In Austria, breast cancer is the most frequent cancer among women with approximately 5500 new cancer cases (30% of all female cancers) diagnosed in 2011 [1]. In Tyrol, a state in western Austria with a female population of approximately 368,000 (51%), the age-standardized incidence rate of breast cancer in 2012 was 81.1 cases per 100,000 women and the age-standardized mortality rate was 11.8 cases per 100,000 women [2] compared to 68.0 and 14.4 cases per 100,000 women in Austria, 80.3 and 15.5 cases per 100,000 women in EU‑28 (28 member states of the European Union) and 92.9 and 14.9 cases per 100,000 women in the USA, respectively [3]. As breast cancer is a progressive disease and tumor stage is the most important determinant of outcome, screening methods for the early detection of breast cancer are of great public health interest; therefore, the effect of mammography screening on breast cancer mortality was investigated in the last decades in several studies that provided firm evidence for the efficacy of breast cancer screening [4,5,6,7,8,9,10]. Following these studies and after an International Agency for Research on Cancer (IARC) expert working group reviewed the evidence and confirmed that screening should be offered as a public health service, in June 2003 the European Parliament recommended the implementation of population-based breast screening programs [11]. According to these EU guidelines, most European countries initiated screening programs [12] and in Tyrol the existing system of opportunistic screening was switched to an organized screening program in 2008 [13, 14]. Nevertheless, despite the fact that randomized trials have shown that mammography screening can reduce breast cancer mortality, in recent years concerns have been voiced about the effectiveness of population-based mammography screening services and interest in quantifying the benefit-harm trade-off for screening mammography has been growing [15,16,17,18,19]. The different interpretations of the evidence and the scholarly debates surrounding the balance of benefits and potential harms have resulted in numerous publications [20,21,22,23,24] that render mammography screening even more controversial and informed decision-making on screening participation challenging for women [25,26,27].

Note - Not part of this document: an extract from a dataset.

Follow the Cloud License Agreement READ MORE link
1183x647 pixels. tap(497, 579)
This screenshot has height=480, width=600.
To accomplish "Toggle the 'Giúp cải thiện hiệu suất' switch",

However, systems for the delivery of screening mammography vary among countries, and these differences can influence the effectiveness of screening. Hence, it is crucial to evaluate screening programs in various healthcare systems regarding performance measures that are associated with the provision and quality of the screening process, outcome measures possibly associated with a reduction in mortality as well as estimates of harms [11].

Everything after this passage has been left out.